» Task item
How many lines below include the word "accomplish"? State that number and nothing else.

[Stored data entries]

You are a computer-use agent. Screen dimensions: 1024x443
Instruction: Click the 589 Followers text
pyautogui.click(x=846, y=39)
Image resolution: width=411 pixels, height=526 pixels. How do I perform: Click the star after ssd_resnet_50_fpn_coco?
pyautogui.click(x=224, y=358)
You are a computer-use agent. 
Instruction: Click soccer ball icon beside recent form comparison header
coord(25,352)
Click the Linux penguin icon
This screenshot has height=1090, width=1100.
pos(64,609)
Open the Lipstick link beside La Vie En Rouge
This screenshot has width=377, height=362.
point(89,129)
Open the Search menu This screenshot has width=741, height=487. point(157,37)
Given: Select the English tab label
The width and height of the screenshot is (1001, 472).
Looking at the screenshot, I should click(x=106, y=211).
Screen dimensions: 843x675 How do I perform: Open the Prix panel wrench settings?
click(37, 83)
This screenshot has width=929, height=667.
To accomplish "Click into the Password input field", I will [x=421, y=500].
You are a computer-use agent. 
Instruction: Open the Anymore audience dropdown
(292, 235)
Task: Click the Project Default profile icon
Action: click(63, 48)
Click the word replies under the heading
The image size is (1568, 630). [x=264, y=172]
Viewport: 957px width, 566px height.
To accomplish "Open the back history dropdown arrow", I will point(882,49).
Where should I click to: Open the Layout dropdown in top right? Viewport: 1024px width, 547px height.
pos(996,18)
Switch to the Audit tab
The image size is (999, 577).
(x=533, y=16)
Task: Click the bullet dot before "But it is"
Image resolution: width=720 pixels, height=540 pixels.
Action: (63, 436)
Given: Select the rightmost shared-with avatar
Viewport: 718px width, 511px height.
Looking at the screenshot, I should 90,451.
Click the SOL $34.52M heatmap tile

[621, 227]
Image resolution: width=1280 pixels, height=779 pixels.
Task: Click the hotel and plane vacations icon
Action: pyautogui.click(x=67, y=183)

» Answer section
2